▸ **Given text**
+++
Why Punish People Who Try to Clean Up Pollution?

Here's a better way forward

In 2015, the Animas River in Colorado turned orange as three million gallons of water containing high concentrations of heavy metals and other toxins gushed from a site where the federal Environmental Protection Agency (EPA) was attempting to clean up an abandoned mine.

The agency’s immediate response was a near-complete failure: officials delayed disclosing the spill to the public for nearly 24 hours; they significantly underestimated the size of the spill; and they downplayed the potential harms. A year later, a House Natural Resources Committee report lambasted the agency’s handling of the massive spill, accusing it of failing to take reasonable precautions, not responding adequately, and obstructing Congress’ efforts to investigate.
+++
▸ **Data shown**
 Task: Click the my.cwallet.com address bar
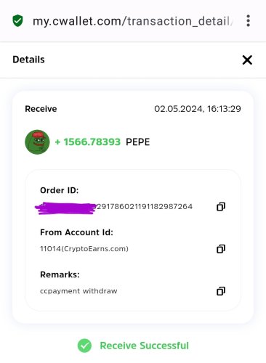pyautogui.click(x=132, y=21)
+++
Extend the text on the Animas River spill from the point where it stops. The listing above has nothing to do with this.

New Mexico, Utah, and the Navajo Nation sued EPA to recoup their costs of mitigating the spill’s ill effects. Last month, a federal court in New Mexico rejected the agency’s effort to dismiss that suit, holding that the agency can be liable for the spill, just as any private party would be.

Although the prospect of EPA paying for the damage may seem fair in this case — especially if the congressional report’s accusations are true — the court’s rationale underscores why so little progress has been made in cleaning up abandoned mines. The court did not cite EPA’s alleged negligence in determining the agency’s potential liability. Instead, the agency could be on the hook for the mere fact of trying to clean up the mine in the first place.